**WHAT YOU SHOULD DO:**
For the entries below, print exactly the lines between the line holding "Lock the Kids Boy1 track" and the line holding "Start the Check For Plagiarism scan", inclusive, and nothing else.

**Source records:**
=== Begin Enclosure ===

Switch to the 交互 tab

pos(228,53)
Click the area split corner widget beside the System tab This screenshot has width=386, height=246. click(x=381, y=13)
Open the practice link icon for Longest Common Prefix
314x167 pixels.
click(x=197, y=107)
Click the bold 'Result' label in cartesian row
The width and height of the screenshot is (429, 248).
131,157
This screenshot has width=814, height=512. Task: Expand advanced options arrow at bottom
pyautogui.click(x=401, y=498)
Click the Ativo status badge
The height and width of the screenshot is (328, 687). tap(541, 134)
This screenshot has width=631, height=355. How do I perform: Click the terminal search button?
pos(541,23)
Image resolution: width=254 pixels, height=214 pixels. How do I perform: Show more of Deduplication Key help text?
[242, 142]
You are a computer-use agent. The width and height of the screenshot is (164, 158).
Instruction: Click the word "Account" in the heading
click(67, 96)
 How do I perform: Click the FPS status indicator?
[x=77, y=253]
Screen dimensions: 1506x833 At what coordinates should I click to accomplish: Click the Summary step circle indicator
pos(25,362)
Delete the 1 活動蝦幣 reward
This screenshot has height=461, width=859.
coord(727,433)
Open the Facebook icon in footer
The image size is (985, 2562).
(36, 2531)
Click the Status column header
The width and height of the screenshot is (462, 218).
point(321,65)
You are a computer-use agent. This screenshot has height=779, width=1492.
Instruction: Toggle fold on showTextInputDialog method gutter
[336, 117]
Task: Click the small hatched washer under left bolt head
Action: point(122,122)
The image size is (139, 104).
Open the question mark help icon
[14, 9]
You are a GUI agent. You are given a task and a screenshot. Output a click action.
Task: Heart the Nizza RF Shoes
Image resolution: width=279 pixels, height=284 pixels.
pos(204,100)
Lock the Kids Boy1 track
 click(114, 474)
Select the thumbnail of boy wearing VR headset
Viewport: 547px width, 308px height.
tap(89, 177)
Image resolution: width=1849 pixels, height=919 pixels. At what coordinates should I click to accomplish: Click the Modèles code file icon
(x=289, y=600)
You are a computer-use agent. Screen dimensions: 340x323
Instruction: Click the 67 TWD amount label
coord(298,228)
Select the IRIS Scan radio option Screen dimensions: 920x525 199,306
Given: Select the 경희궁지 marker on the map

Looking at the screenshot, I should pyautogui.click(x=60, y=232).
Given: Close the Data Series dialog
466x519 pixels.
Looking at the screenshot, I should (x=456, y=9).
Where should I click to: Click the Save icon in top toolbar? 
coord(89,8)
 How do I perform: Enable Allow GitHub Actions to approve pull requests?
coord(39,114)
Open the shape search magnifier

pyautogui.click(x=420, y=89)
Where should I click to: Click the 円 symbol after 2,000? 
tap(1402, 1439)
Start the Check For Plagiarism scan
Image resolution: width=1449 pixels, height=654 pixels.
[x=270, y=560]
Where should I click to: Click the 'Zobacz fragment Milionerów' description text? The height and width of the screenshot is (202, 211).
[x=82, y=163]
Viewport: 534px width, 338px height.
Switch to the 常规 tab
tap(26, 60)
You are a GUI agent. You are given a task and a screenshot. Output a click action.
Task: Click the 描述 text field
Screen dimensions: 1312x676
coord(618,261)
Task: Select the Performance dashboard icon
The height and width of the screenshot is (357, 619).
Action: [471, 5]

=== End Enclosure ===

**WORKED SOLUTION:**
Lock the Kids Boy1 track
 click(114, 474)
Select the thumbnail of boy wearing VR headset
Viewport: 547px width, 308px height.
tap(89, 177)
Image resolution: width=1849 pixels, height=919 pixels. At what coordinates should I click to accomplish: Click the Modèles code file icon
(x=289, y=600)
You are a computer-use agent. Screen dimensions: 340x323
Instruction: Click the 67 TWD amount label
coord(298,228)
Select the IRIS Scan radio option Screen dimensions: 920x525 199,306
Given: Select the 경희궁지 marker on the map

Looking at the screenshot, I should pyautogui.click(x=60, y=232).
Given: Close the Data Series dialog
466x519 pixels.
Looking at the screenshot, I should (x=456, y=9).
Where should I click to: Click the Save icon in top toolbar? 
coord(89,8)
 How do I perform: Enable Allow GitHub Actions to approve pull requests?
coord(39,114)
Open the shape search magnifier

pyautogui.click(x=420, y=89)
Where should I click to: Click the 円 symbol after 2,000? 
tap(1402, 1439)
Start the Check For Plagiarism scan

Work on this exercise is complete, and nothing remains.